A regular concern for parents is the question of how to save for children. While the simplest option may be to open a bank account or enter into an investment arrangement for them, the tax rules do not favour parents saving for their children.

Where minor children are given funds by a parent and the income from those funds exceeds £100, the parent is liable to the income tax. While this rule does not apply to other family members, in most situations the only other family members willing to make gifts to children are grandparents.

Child Trust Funds (CTFs) were one of the first government-approved savings routes for minor children which did allow parents to make gifts. They were made available to children born between 1 September 2002 and 2 January 2011, with an initial minimum £250 payment from the Government into the scheme with an intended further payment at age 7 of the same amount. Parents could add additional amounts each year and the fund benefited from a tax free status on the income and gains generated.

However, as investment provider charges were limited and the amounts invested tended to be small, particularly as many parents were concerned that the accounts became the children’s at age 18, not many providers entered the market.

In November 2011 Child Trust Funds were replaced by Junior ISAs which gave parents access to the normal ISA market, although the amount which can be invested is around a third of that for adult ISAs. It looks as though the Government will be permitting the transfer of Child Trust Funds to Junior ISAs from April 2015.

Alternatives to Junior ISAs

Alternative ways to keep funds under parental or others’ control, while avoiding the rules which tax income on parents, include using a trust (again settled by grandparents or other family members), company or pension scheme.

Trusts

While it is no longer possible to create accumulation and maintenance trusts, following a change in the tax rules in 2006, discretionary trusts remain an option, typically for grandparents to make gifts to grandchildren.
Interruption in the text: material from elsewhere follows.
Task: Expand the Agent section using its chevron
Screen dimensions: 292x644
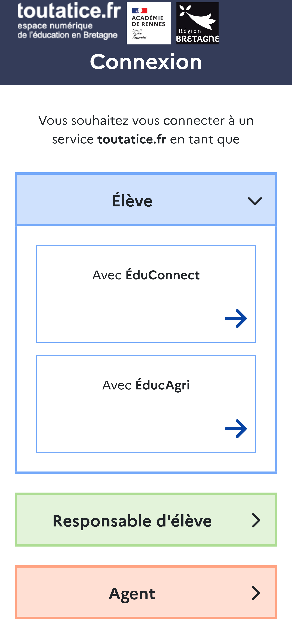Action: pos(256,593)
While the tax rate within such trusts remains high, where income is paid out the children will be able to reclaim the tax paid if the income they receive is within their personal allowance. The process of trustees paying the tax and the children making a reclaim could be avoided by granting the child a life interest for a period of time. This would mean that all of the income generated within the trust must be paid out to the child annually without the choice of timing payments appropriately.

If parents are happy to roll up funds under parental control until children are over the age of 18, a trust could be settled by parents and payments made out of the trust once the children are 18 and have, for example, started university, and the parents would not be liable to tax on the income.

Income tax will have been paid by the trustees over the years on the income, but this should be repayable as distributions are made by the trust depending on the children’s other income. The tax borne by the trust could also be mitigated in part by having high growth assets, with low income yields where possible.

Personal investment companies

Personal investment companies (PICs) provide the control and flexibility of investments held by a trust but allow parents to pool assets with children and may therefore give better returns as investments could be much broader. For example, this might include property as well as portfolio investments. Through differing share classes the parents and children could be given different capital value and income from the company, as controlled by the directors of the company, typically the parents. PICs could also be used as a mechanism for flexible, longer term, inheritance tax planning.

Stakeholder pensions

Stakeholder pension savings provide even longer term savings for children and allow parents to make contributions on behalf of children into a pension scheme. While the savings are, of course, for the very long term, the tax relief does mean that HMRC adds 20% to the amounts contributed to the pension fund each year, which would then grow tax free.

There are many options available for saving for children; which one is the most appropriate will depend on where the funds are coming from and when they are likely to be needed. It’s worth exploring the options.